◆ TASK DIRECTIONS
The reply should hold every record, copied exactly, and none of the pictures.

◆ PROVIDED DATA

--*--

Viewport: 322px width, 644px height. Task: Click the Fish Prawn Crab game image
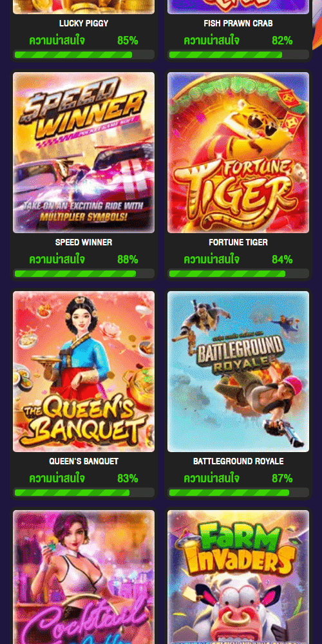(238, 7)
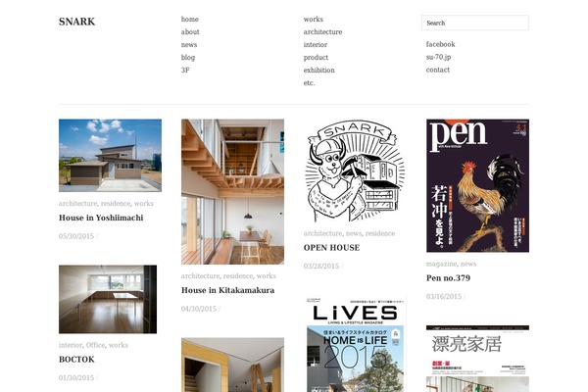Screen dimensions: 588x392
Task: Read the OPEN HOUSE post
Action: (331, 248)
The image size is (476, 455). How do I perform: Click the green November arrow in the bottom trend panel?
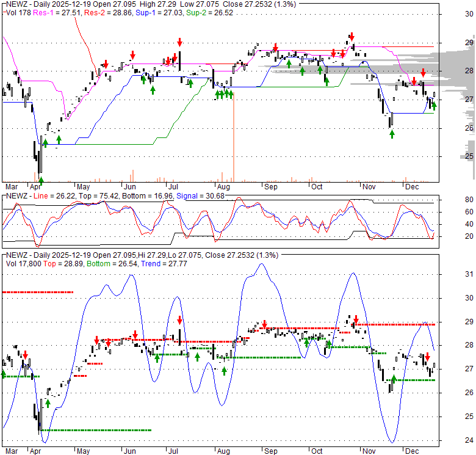pyautogui.click(x=393, y=380)
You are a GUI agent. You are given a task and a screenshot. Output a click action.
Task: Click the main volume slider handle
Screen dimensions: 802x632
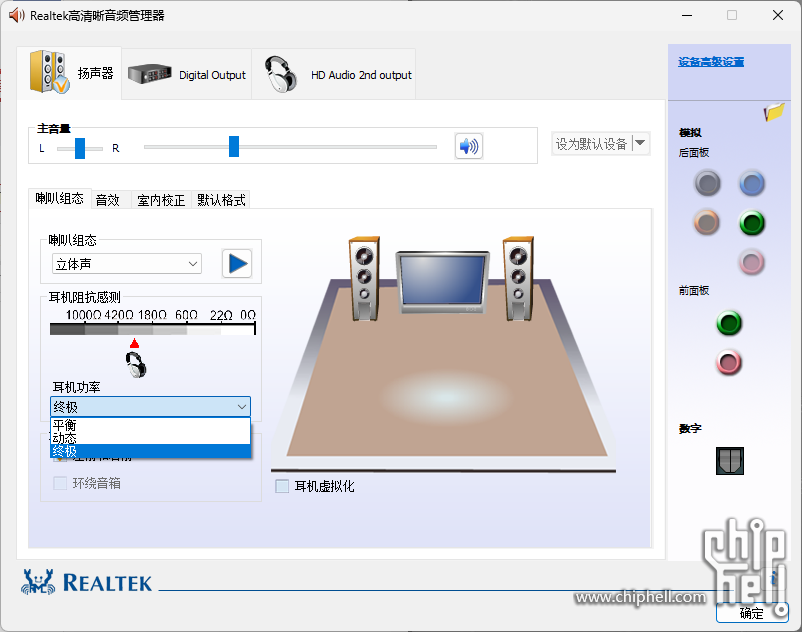(x=234, y=147)
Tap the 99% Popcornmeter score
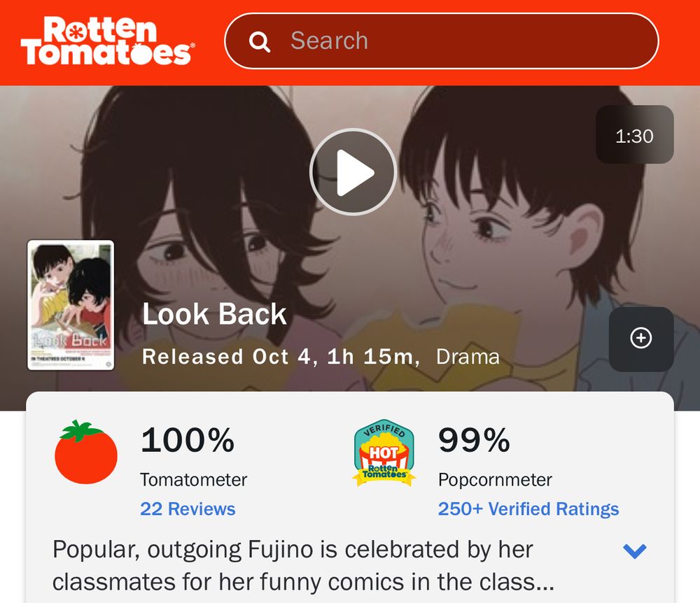Image resolution: width=700 pixels, height=603 pixels. (474, 440)
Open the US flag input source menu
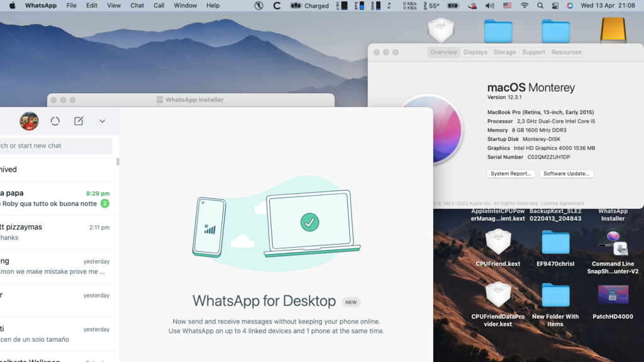The image size is (644, 362). coord(507,6)
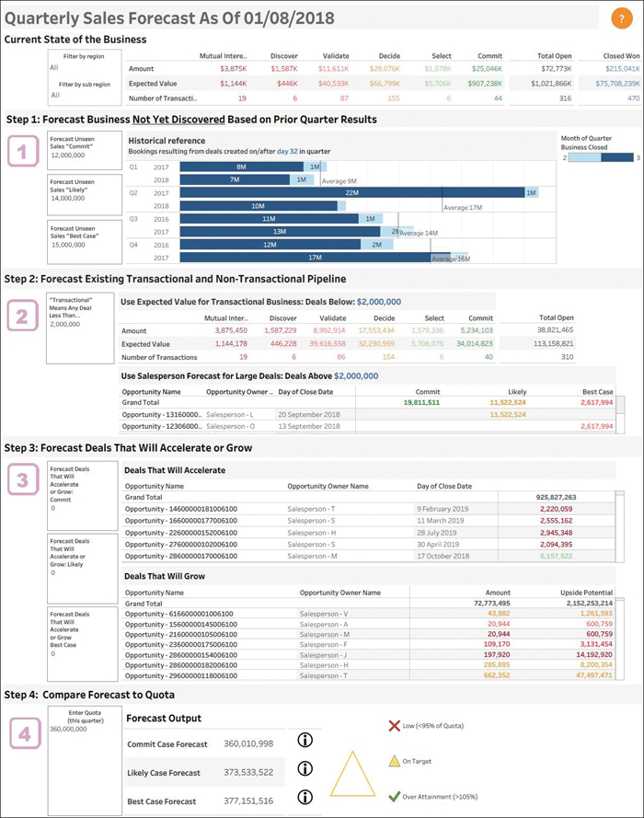The width and height of the screenshot is (644, 818).
Task: Edit the Transactional deal threshold 2,000,000 field
Action: coord(65,324)
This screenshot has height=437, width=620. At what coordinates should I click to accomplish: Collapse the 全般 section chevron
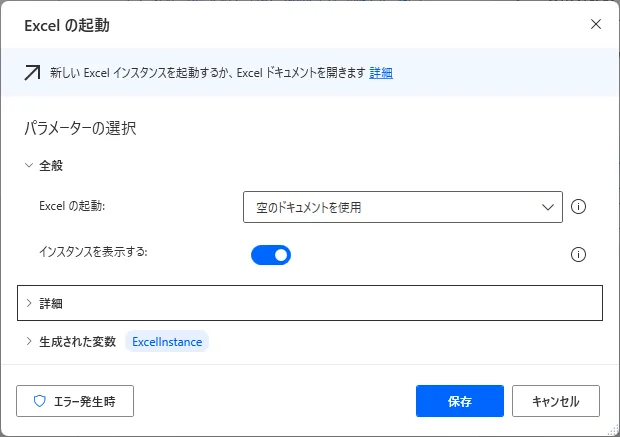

--*--

◆ TASK RESULT
Viewport: 322px width, 644px height. Task: Click the Fish Prawn Crab game image
(238, 7)
Screen dimensions: 588x392
Task: Read the OPEN HOUSE post
Action: (331, 248)
The image size is (476, 455). How do I perform: Click the green November arrow in the bottom trend panel?
pyautogui.click(x=393, y=380)
You are a GUI agent. You are given a task and a screenshot. Output a click action.
Task: Click the main volume slider handle
Screen dimensions: 802x632
(x=234, y=147)
Tap the 99% Popcornmeter score
Image resolution: width=700 pixels, height=603 pixels. (474, 440)
Open the US flag input source menu
The image size is (644, 362). coord(507,6)
The width and height of the screenshot is (644, 818).
Task: Edit the Transactional deal threshold 2,000,000 field
Action: coord(65,324)
This screenshot has height=437, width=620. At what coordinates should I click to accomplish: Collapse the 全般 section chevron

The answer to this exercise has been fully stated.